The bottom line on this theory it that is logical and likely that a portion of the huge JPM long position demonstrated by the banker participation report could represent gold destined for China on behalf of these agents. As Ferguson asserts and I concur: By extension, China is a party to the bullion bankster net long position. But for the Chinese, this is not just a paper long. It’s a mechanism to take physical gold.
Meanwhile, gold is finally being settled out of the puny deliverable or registered stash on the Comex, which dropped to 490,000 ounces today. Here, JPM holds only 87,071 ounces.
There has been some speculation as to who keeps indiscriminately selling gold in the paper market. Central banks are mentioned a lot. However, at these prices, I don’t think it serves the interests of the U.S. to create conditions whereby China grabs thousands of tonnes of cheap gold in lieu of U.S. Treasuries. Nor is it in U.S. interest to encourage China to make an announcement that the PBoC holds more gold than Fort Knox. It is a little thing called prestige and waving a big stick.
That’s why I keep coming back to a rogue or a whale or series of whales within the fund or speculative community. These function as foils and allow the bullion banksters and Chinese to get cheap gold. During the housing bubble, Bear Stearns, Lehman Brothers and AIG were the aggressive players at the margin that allowed the extreme risk and froth in that market. Something similar is going on in the short gold trade. New commitment of trader data released Friday by the CFTC will show the extent through last Tuesday (before the FOMC announcement).
Incidentally, I think these short attacks as occurring in the middle of the night. More accurately, a slinger shows up in the access market after London opens or in the Globex session. Since I am up and awake in Europe during that period, I can see the plunges and the rapid quick-hit volume on the Globex during the speculative attacks. Afterward, when the Comex opens, volume tends to shrivel. Late in the session yesterday, the Comex exhibited signs that some remaining spec longs were being margin liquidated. Those are 2,000- to 3,000-contract sell offs, that are then reversed and have a completely different hallmark from a spec short attack.
Thursday in the comments section on my site, I remarked that GLD showed signs of a high-volume final capitulation. Volume was 90% higher than average. I said that we could see a large extraction. But only 125,400 ounces came out of GLD SPDR. There could still be a delayed release from GLD today, but that seems like chump change for such intense post Mini Me taper market action. More and more, the forensics point to extremely offside slingers driving this action through off-the-deep-end short sales, much more so than western gold liquidations, margin calls and central banks.

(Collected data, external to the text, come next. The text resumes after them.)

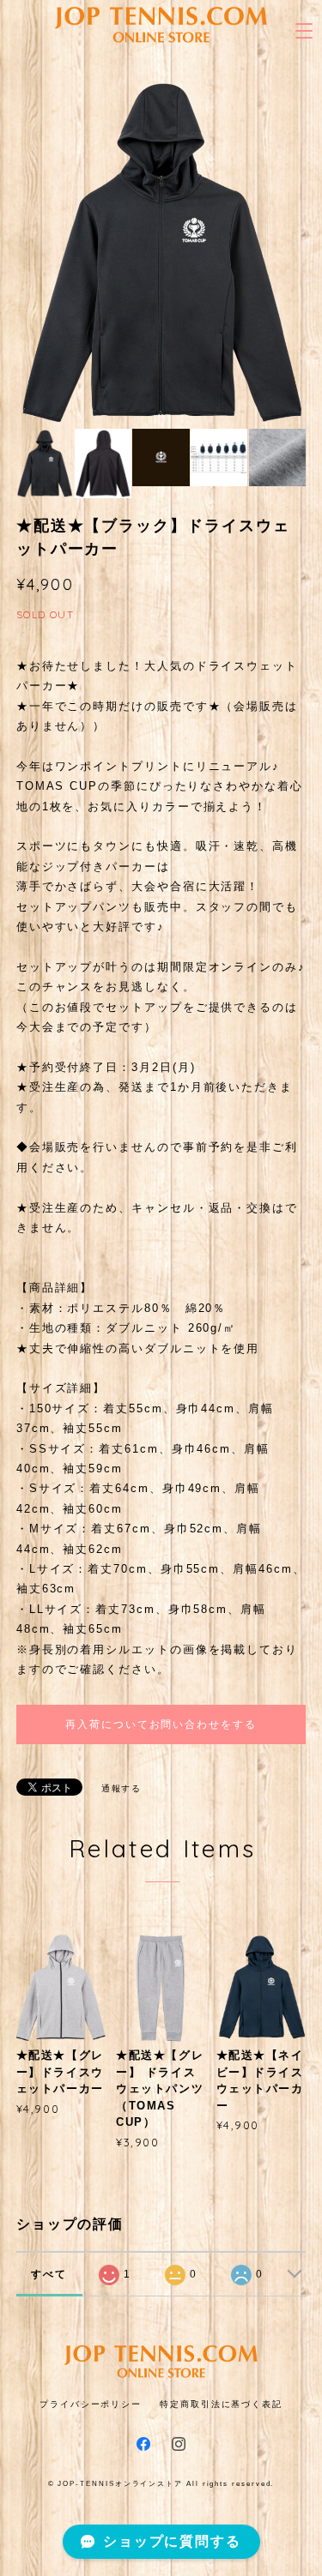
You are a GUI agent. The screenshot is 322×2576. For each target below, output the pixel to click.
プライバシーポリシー (90, 2404)
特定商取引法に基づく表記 (221, 2404)
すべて (49, 2274)
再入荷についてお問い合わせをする (161, 1724)
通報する (122, 1788)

Meanwhile on the Shanghai Exchange, it was a very busy night as a stunning 21,392 kg (754,585 oz) was physically delivered. Gold procurement in China appears to be a well oiled machine at this point and gold extraction out of GLD looks exhausted. For its part, the Chinese must be sending the slinger speculators a last minute Christmas card as we speak.
During the session, Pretium released its reserves and resources numbers for Valley of the Kings. This does not include the other previous zones in PVG’s district. It uses a very conservative 5-gram cutoff. Notice that the inferred — which I think is the more recent step-out holes that hit new veins — is 25.6 grams. And here is what’s especially bullish about this report: They only used 0.06 tonnes from the Cleopatra vein, which will be evaluated separately. This is very conservative, making it all the harder to believe they were subjected to such caca a few month ago.
At 5.44, the enterprise value after cash of Pretium is $527 million. This values the high grade and still open VoK at only $39 an ounce, and doesn’t attach any value to the other zones.